To make the program affordable, the CRC yesterday reduced its annual fee for complying with state and local reporting requirements to $500 from $850. It also reduced its financing fee to 0.75% for the transaction from the current fee structure, which is 1% on the first $5 million plus an additional 0.5% for larger amounts. Borrowers would also utilize template bond documents which cuts down on bond counsel fees.

Companies that want to borrow under the program would get a bank loan, most likely from a commercial bank. The bank would execute loan documents with the borrower while simultaneously assigning the future repayment of that loan to the CRC.

In exchange, the CRC would then privately place tax-exempt bonds to the bank. The bank agrees to service the loan on behalf of the issuer and disburses the loan funds to the borrower. As the bank collects loan repayments from the borrower, it applies them to the principal and interest owed on the bonds.

The federal stimulus also added another incentive to banks, adding them to the de minimis provision so that they can deduct 80% of the cost of buying and carrying tax-exempt bonds so long as their tax-exempt holdings are less than 2% of their assets.

The EDC expects that borrowers will be able to save at least 1% of borrowing costs by using Nimble bonds instead of a taxable loan, according to its Web site.

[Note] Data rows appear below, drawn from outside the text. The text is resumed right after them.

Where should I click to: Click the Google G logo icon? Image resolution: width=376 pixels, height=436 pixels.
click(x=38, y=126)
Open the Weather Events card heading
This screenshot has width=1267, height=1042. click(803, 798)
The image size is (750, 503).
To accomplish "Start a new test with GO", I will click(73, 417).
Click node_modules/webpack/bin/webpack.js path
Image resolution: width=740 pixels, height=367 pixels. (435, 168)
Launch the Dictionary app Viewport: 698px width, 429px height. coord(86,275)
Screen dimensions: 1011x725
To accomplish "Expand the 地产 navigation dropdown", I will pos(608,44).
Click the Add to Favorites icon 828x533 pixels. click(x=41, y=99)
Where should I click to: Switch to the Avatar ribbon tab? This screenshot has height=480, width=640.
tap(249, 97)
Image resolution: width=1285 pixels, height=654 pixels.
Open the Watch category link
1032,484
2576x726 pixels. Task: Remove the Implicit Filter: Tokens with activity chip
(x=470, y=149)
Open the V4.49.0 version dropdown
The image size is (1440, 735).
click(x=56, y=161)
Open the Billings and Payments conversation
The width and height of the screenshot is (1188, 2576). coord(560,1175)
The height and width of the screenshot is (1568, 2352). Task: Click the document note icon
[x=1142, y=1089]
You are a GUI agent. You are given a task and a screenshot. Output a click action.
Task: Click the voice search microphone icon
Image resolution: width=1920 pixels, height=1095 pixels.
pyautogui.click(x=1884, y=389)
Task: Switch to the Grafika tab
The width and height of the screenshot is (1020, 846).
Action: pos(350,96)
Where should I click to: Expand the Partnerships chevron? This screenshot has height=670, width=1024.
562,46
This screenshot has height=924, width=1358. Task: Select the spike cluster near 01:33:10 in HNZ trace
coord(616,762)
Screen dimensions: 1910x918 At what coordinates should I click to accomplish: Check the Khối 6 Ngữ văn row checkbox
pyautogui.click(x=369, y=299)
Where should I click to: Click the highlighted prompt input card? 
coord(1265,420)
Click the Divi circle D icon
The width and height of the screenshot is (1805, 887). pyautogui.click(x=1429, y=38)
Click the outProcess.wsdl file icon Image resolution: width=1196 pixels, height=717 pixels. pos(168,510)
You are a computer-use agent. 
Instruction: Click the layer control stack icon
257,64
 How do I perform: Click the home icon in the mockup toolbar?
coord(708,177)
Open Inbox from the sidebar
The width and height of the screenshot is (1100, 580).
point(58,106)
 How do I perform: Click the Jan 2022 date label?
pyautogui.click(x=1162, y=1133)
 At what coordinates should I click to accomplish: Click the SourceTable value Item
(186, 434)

While Pinsky said the program was "a bit of an experiment," it is similar to existing off-the-shelf small manufacturing programs like Oregon's Express Bond program, which has been doing similarly structured transactions since 2005.

"The difference here is that [New York City] is marketing this to include new companies that qualify under the ARRA changes, including the 'intangible property' provision and the 'functionally related and subordinate' provision," said Brian Anderson, manager of education and policy at the Council of Development Finance Agencies.

The CRC yesterday also approved a new slate of bond counsel firms. The issuer chose four firms from 17 responses to a request for proposals: Gonzalez, Saggio & Harlan LLP, Hawkins Delafield & Wood LLP, Nixon Peabody LLP, and Winston & Strawn LLP.